March 13 it happened, and it happened so quickly: we derived the classical trace formula.
Half of the class was not even here, they had no time to blink, and it happened. The course
is OVER. Trace formula is beautiful, and there is nothing more to say.
Just some moping up to do. Today's sequel, "The meaning of it all:
From trace formula to spectral determinant" was not half bad either, except for some wind-baggery about Gutzwiller, Zagier, etc, etc.
Outside the skies were beautiful, clear and blue. Cherry and Bradford pear trees are in glorious bloom, and the temperature is quickly dropping to below zero. I jumped on the bike and biked from Georgia Tech to the dead center of downtown. There were 5000 cars going nowhere, all roads plugged up, and there I was zooming by on the sidewalks - illegal in Georgia, but there are no pedestrians, and I live only once. I smuggled the bike into dentist's office, and submitted myself to scrutiny of a dental hygienist from Pasadena. I had recommended the dentist to Kimberly Short, and guess the name of hygienist: Kimberly Long. Kimberly stuck my head in some contraption from Trekk, and made me bite and suck on a steel rod with lips closed while pushing the tip of the tongue against the palate and kind of standing tiptoe. In this ridiculous pose the machine whirled 360 degrees around my head, ostensibly generating a 3D Xray of my teeth. But I am sure it sucked my mind out, because I immediately became deliriously happy. The tooth that was sensitive to pressure before I got to office decided not to be sensitive to anything, so I left the office (with the bike, 5 floors above Peachtree) undrilled and irrationally content.
The sun is setting, the temperature is quickly dropping, and from overpass to Freedom Parkway downtown skyscrapers are silhouetted against a dramatic sky, with large dark purple cloud blotches. Bike chain locks up - I reset it and think - maybe I should get a new bike...
I decide to explore Highland south of Ponce de Leon, and discover a bike store that I did not know existed. It's a small store, and there is a single young man standing in it. There I things in life I find irresistible: dancer's body, a woman with a voice and acoustic guitar, an intelligent, serious 12-year old, a man or woman alone in his/her bike shop. The young man's name is Seth, and he is a dropout. Why go to school when you can build your own frames?

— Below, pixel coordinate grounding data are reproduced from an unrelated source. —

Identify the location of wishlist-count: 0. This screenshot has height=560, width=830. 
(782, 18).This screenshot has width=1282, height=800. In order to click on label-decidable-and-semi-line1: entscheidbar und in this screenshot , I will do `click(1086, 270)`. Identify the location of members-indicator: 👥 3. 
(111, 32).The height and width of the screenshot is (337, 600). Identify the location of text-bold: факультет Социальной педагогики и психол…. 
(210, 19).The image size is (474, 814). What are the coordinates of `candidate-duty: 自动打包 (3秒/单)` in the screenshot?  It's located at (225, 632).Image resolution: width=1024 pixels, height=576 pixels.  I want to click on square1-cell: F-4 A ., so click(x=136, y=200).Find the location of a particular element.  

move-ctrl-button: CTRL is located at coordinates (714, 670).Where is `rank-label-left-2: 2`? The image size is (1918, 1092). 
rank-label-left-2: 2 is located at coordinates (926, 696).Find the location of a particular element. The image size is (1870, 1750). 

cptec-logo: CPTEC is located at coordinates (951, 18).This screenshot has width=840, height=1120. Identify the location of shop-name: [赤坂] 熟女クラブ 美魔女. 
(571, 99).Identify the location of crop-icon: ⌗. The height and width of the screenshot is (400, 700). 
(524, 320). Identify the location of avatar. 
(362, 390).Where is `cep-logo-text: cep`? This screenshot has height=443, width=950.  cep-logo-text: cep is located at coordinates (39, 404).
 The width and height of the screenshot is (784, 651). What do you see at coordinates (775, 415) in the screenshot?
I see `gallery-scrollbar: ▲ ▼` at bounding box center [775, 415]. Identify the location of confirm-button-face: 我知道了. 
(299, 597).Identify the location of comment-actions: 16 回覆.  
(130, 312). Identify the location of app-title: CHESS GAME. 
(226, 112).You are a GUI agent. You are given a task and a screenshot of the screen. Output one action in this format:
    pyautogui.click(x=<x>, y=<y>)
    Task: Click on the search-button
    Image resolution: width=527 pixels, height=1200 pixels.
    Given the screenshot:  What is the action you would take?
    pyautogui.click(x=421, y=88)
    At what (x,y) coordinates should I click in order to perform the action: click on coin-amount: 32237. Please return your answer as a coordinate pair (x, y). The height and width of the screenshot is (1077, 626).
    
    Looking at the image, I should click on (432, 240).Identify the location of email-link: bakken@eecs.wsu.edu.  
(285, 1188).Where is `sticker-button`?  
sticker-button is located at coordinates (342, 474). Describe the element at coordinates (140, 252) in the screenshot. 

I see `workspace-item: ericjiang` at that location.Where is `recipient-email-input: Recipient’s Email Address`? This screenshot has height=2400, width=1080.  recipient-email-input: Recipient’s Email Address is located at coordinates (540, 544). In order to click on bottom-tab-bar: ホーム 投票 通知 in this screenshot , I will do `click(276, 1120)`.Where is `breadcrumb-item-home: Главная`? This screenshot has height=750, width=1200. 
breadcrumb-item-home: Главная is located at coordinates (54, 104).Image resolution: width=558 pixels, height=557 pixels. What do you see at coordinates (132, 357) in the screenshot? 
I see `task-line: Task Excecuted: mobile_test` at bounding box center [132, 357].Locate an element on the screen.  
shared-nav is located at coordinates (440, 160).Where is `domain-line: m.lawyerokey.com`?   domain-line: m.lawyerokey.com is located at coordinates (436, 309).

He takes the bike, disassembles it: the chain is stretched, the bracket is loose and it misses the bolt, the right brake cable is locked up, I must get the only backlight he sells (40 bucks for a blinding red rechargeable only via USB cable), and then reassembles it again, pumps the tires to 90 psi ("You have to pump up your tires every two days"), while his Asian-American girlfriend floats in, the bicycle beautiful and with bamboo fenders, then a tall young man who sets to lovingly dusting a dirt roadbike by the light of his smartphone, and yet another gentle young Asian-American man whose business has been taken over by Starbucks floats in - it's a bike store where you hang out in the evenings. I get on the bike, and its 20 years younger - the gears just purr between my legs. I stop the next door: Sweet Auburn Barbecue. Waitress Katherine is Asian-American. The owners are not southern rednecks - they are Hmong? Malaysians? Filipinos? It's getting impossible to guess. The stone is off my chest and I do something I've been unable to do in months. I open the postdoc application folders I've been carrying with me everywhere. What an idiot I've been - I have to call Cédric, make him an offer. Now.
It's night, the temperature has dropped bellow freezing, I'm freezing and I'm biking home, idiotically happy.